A meta-analysis of the relationship of rs1946518 polymorphism with RA and SLE, no significant association with RA or SLE risk can be found under all genetic models in Asian populations, which was similar to the previous meta-analysis reported by Pan et al. . For RA, in the subgroup analysis, results from studies with Chinese population or PCR-SSP method or small sample size were inconsistent. For Chinese population rs1946518 A allele was associated with decreased risk for RA (OR=0.688,95%CI=0.532-0.889), as well as studies with PCR-SSP method (OR=0.636,95%CI=0.519-0.781) and small sample size (OR=0.559,95%CI=0.438-0.715). In addition, subgroup analysis found different characteristics among studies like population, genotyping method, sample size, could explain part of the heterogeneity, but meta-regression analysis can only detect sample size as a significant source of heterogeneity under the additive model. For SLE, meta-analysis showed −607 A allele may have a protective effect on SLE in Chinese population (OR=0.606,95%CI =0.396-0.930) and studies with PCR-RFLP method (OR=0.670,95%CI =0.454-0.989), and neither subgroup analysis nor meta-regression analysis found the sources of heterogeneity under the additive model. Therefore our meta-analysis have not find any association between rs1946518 polymorphism and RA or SLE, but we detected significant association in Chinese population for both diseases, which may be due to different allele frequency at this SNP between Chinese population and other populations, the major populations we investigated were Chinese, Japanese and Thai populations, we compared A allele frequency in Chinese population with Japanese population (HapMap Genome browser release #28) and Thai population (For Thai population we used Hirankarn et al. control data instead ,because we could not get the data from the International HapMap Project). The A allele frequency in Chinese population was 0.585 compared with 0.580 in Japanese population and 0.440 in Thai population. This indicates that the allele frequency does not differ between Chinese population and Japanese population, but differ between Chinese population and Thai population, so it can only explain part of the difference, some other reasons, like genotyping method ,sample size and environmental exposures, may also play important roles. Above analysis suggest that rs1946518 polymorphism existed regional difference,so we should be caution when pooled data in different populations.
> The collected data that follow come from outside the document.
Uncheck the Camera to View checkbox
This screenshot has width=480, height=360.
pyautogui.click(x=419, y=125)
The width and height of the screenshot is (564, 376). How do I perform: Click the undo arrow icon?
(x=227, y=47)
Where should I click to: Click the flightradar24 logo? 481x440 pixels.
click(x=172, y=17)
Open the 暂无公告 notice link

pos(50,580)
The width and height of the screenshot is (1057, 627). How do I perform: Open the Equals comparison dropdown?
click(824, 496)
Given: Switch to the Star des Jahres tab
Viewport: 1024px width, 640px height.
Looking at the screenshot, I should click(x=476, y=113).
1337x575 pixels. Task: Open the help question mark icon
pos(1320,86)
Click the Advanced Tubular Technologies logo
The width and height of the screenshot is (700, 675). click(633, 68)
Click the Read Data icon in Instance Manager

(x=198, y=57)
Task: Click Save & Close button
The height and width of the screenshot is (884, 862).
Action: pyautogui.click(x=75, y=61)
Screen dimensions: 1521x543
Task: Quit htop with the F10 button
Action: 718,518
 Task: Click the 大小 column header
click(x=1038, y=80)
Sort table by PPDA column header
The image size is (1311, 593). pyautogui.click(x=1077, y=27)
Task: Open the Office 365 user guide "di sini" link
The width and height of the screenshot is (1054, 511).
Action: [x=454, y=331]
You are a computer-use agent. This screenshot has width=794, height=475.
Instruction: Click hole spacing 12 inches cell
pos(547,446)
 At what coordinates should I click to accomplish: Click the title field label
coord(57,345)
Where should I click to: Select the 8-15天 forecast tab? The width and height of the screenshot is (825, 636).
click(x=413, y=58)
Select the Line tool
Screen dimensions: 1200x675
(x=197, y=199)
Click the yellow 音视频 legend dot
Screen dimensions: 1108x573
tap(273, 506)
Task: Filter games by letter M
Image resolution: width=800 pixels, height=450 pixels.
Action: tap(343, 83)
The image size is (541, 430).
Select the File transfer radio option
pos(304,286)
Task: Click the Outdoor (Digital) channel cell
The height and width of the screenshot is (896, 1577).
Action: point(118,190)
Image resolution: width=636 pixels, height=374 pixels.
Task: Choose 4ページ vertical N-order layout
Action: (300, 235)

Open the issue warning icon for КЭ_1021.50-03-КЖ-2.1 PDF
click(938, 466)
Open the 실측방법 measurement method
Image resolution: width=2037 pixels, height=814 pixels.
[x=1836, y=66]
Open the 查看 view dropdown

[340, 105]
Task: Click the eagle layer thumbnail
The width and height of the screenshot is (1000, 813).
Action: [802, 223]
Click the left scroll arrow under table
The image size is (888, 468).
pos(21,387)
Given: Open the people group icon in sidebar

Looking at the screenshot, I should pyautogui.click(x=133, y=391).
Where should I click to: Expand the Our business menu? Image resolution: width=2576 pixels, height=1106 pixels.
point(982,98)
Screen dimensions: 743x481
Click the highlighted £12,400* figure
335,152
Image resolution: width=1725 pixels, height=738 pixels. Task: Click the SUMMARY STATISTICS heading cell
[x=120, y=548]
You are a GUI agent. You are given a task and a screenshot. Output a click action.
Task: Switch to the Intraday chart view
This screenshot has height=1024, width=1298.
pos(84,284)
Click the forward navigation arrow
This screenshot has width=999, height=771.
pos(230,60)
However, we failed to find any association between rs187238 polymorphism and RA or SLE under all genetic models in Asian populations, and even in subgroup analysis the results remained unchanged. For both diseases, the rs187238 polymorphism did not show significant heterogeneity among all studies under most genetic models. Considering the limited number of studies included in this study, whether rs187238 polymorphism plays roles in RA or SLE is still unknown, so additional large scale studies about RA or SLE are needed to clarify these relationships.
Rs1946518 and rs187238 polymorphisms in the IL-18 promoter region are associated with transcription activity. A change from nucleotide C to nucleotide A at position −607 disrupts a potential cAMP-responsive element binding protein (CREB) site resulting in higher levels of the IL-18 production [31, 32]. For position −137, a change from nucleotide G to nucleotide C affects the H4TF-1 nuclear factor binding site, which may confer a higher IL-18 protein expression . Furthermore, a recent study reported by Dziedziejko et al.  also found rs1946518 (−607A/C) AA homozygotes showed significantly lower IL-18 release and mRNA expression after stimulation(stimulants: PHA, LPS, and anti-CD3/CD28 antibodies),and as well as rs187238 (−137G/C) C allele after PHA treatment. These observations support our study, in which IL-18 rs1946518 C allele was associated with high IL-18 production, and high levels of IL-18 were associated with RA and SLE [8, 9], so IL-18 rs1946518 A allele might have a protective effect on RA and SLE.
Several limitations of this research should be considered. First, our literature searching was depended on English and Chinese, language bias might be existed. Second, our subjects were all Asians, so it was not suitable to other populations. Third, publication bias may still be present, distorting the meta-analysis. Fourth, we couldn’t calculate the linkage disequilibrium (LD) between SNPs, so we couldn’t exclude the potential likelihood that the significant association in Chinese population was only due to other real significant polymorphisms which were linkage with rs187238. Finally, the studies included were small, our results should be interpreted with caution.